Requirements —
**1.** In the correlation text, restate the stretch from "Like other parametric" through "one at a time.", substituting "trustworthy" for "reliable".
**2.** Translate this sentence from the correlation text into Spanish: "Homoscedasticity means that the spread of points above and below the line is the same along the entire line."

Source extract —
• • •

The \(|r|\) values in the left column are the absolute value of the correlations. Therefore, r = -0.1 and r =0.1 are equal in terms of the strength of the relationship. Both would be considered a weak relationship. The interpretation of correlation strength (e.g., weak, moderate, strong) in the far-left column follows conventional guidelines. However, the meaning of a correlation’s magnitude should always be considered in the context of your research.

For example, in fields like education and human behavior, extremely high correlations are rare because multiple factors influence outcomes. A correlation that might be considered moderate in one field could be highly meaningful in another. Therefore, rather than relying solely on standardized thresholds, researchers should interpret correlations based on theoretical expectations, practical significance, and the nature of the variables being studied.

11.3 Data Assumptions for Testing Correlational Analysis

We will use our previous example to illustrate the key data assumptions underlying correlation analysis. Figure 11.6 displays the scatterplot once again, depicting the relationship between student motivation and math achievement scores. This time, we have included a best-fitting line to help visualize the overall trend in the data.

Figure 11.6. Scatterplot with best-fitting line

Like other parametric methods, correlation comes with a few key assumptions that need to be met for the results to be reliable. These include linearity, homoscedasticity, and bivariate normality. Let’s take those one at a time.

Linearity is one of the most important assumptions in correlation analysis and the easiest to check with a scatterplot. For correlation—and later, for linear regression, which we will explore in the next chapter—we must determine whether a straight line is the best way to describe the relationship between the two variables, rather than a curved pattern. In figure 11.7, although the data points do not all fall precisely on the line, a linear relationship is evident. Even without the best-fitting line drawn, one could reasonably estimate its approximate placement within the data.

Figure 11.7. Scatterplot with Linear Relationship

Homoscedasticity is a new addition to your statistics vocabulary. Scedasticity is the extent to which data points are spread out above and below the line. Homoscedasticity means that the spread of points above and below the line is the same along the entire line. We think this might be easiest to understand with an example that violates this assumption.

• • •

Information supplied —
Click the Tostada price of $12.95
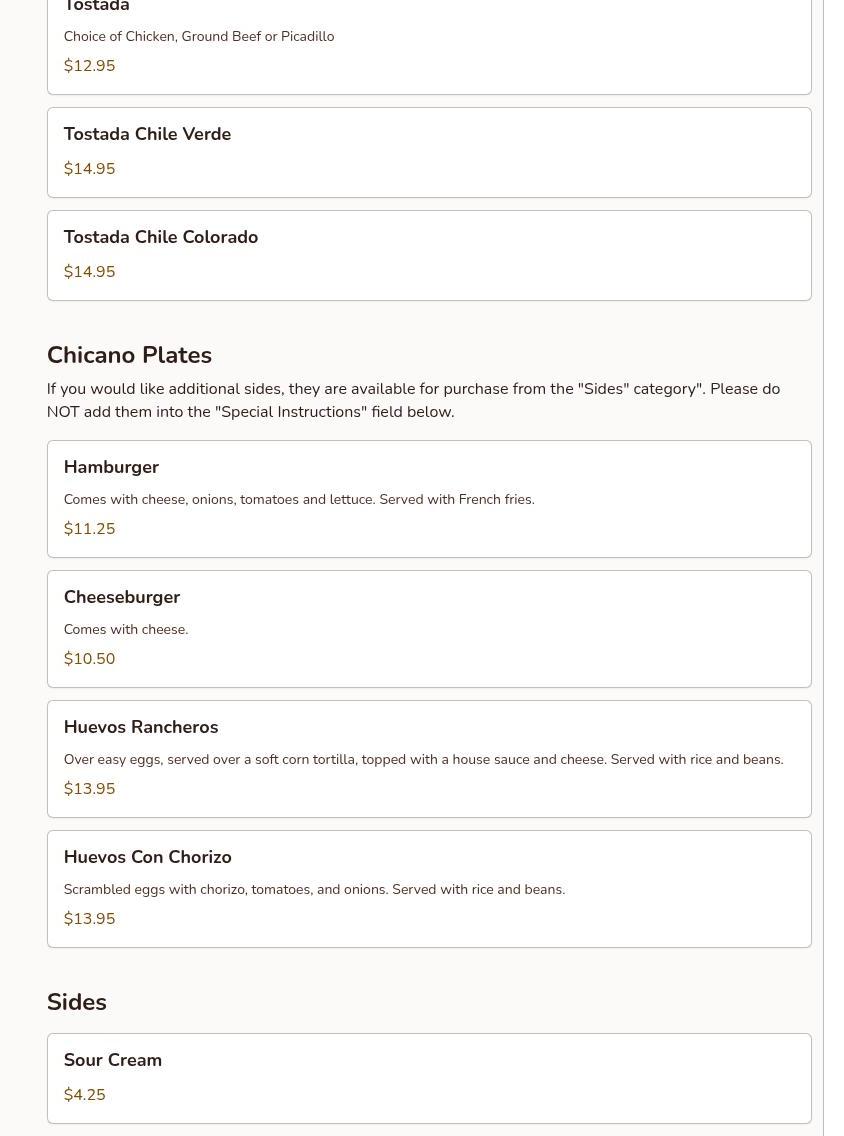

• • •

Outputs by task —
**1.**
Like other parametric methods, correlation comes with a few key assumptions that need to be met for the results to be trustworthy. These include linearity, homoscedasticity, and bivariate normality. Let’s take those one at a time.

**2.** La homocedasticidad significa que la dispersión de los puntos por encima y por debajo de la línea es la misma a lo largo de toda la línea.